*** Begin section ***

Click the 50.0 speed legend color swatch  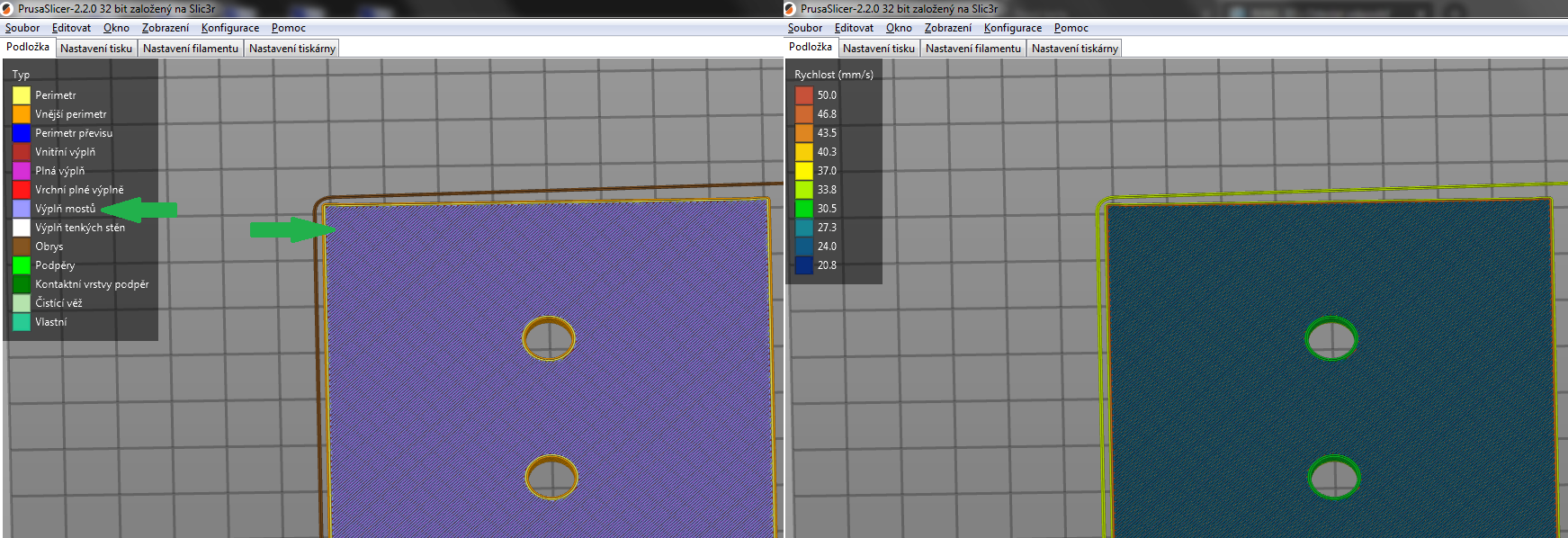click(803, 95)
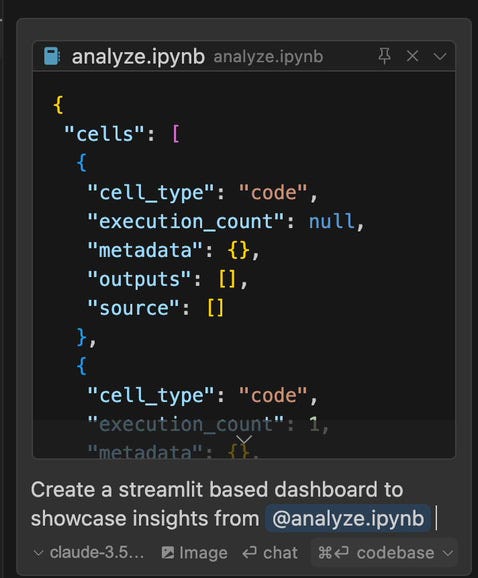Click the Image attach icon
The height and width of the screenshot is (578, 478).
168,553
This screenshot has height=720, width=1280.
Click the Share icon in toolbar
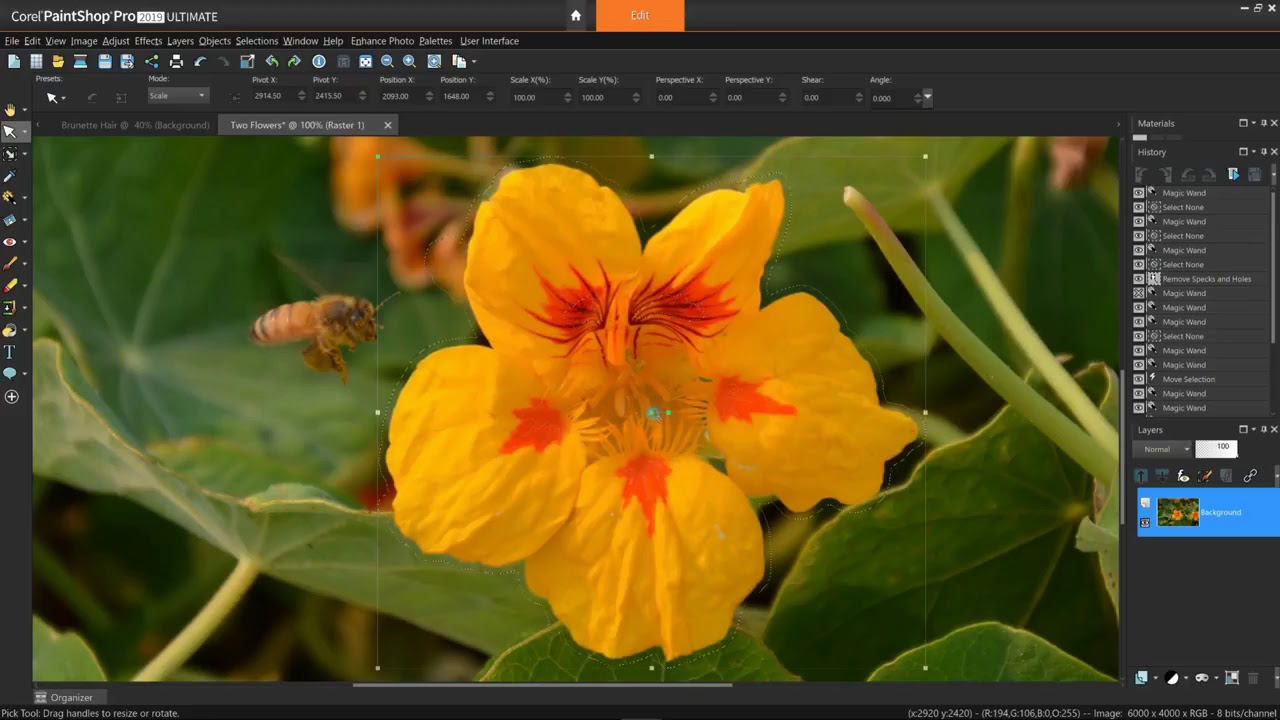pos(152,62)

*** End section ***

▶ _Work instructions_: Find the line containing "This screenshot has height=720, width=1280." in the listing above. Restate it and every line after it, word for word, through the final line, leaving out the pictures.

▶ _Response to this exercise_:
This screenshot has height=720, width=1280.
Click the Share icon in toolbar
pos(152,62)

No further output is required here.